Records contained in a dataset
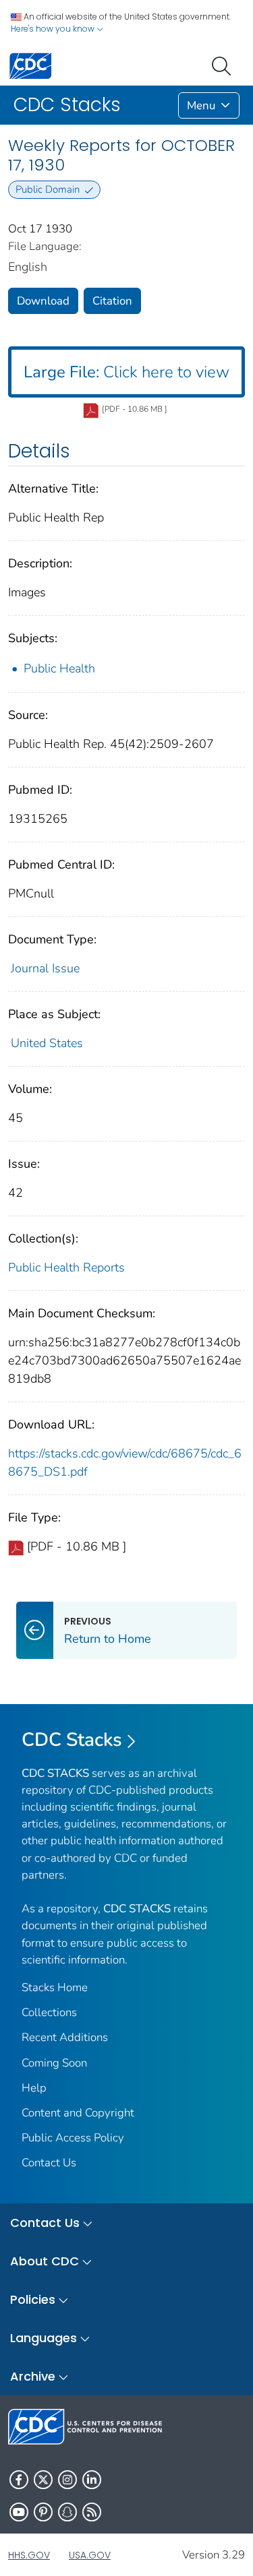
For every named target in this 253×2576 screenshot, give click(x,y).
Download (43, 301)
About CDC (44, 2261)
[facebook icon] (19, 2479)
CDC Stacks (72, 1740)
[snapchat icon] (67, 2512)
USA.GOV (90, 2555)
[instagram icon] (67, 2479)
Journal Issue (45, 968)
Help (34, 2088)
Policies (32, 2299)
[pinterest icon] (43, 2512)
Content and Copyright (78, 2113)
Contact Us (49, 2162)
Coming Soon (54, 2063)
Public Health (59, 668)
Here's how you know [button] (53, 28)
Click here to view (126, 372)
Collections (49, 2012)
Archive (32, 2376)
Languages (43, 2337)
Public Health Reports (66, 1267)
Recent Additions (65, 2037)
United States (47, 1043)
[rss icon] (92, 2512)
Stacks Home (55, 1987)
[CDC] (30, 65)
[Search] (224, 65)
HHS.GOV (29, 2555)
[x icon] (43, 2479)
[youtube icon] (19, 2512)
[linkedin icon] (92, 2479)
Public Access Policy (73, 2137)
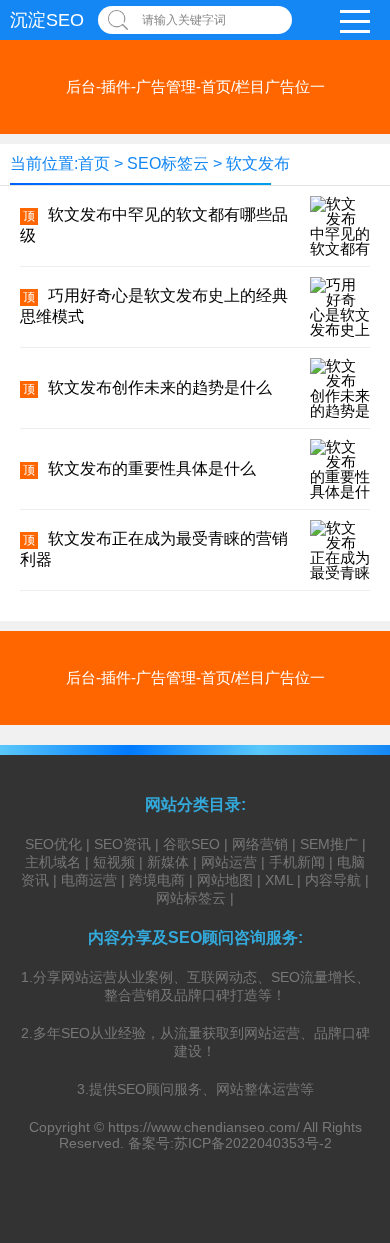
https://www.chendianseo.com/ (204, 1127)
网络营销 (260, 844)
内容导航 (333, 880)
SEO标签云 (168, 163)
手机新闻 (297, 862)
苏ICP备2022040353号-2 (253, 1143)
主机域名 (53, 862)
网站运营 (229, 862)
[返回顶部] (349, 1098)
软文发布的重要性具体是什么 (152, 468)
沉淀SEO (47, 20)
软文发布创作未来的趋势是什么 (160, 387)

TASK BRIEF =>
Look through the entries and give the number of lines containing the word "Health". Add nothing else.

WRITTEN SOLUTION =>
2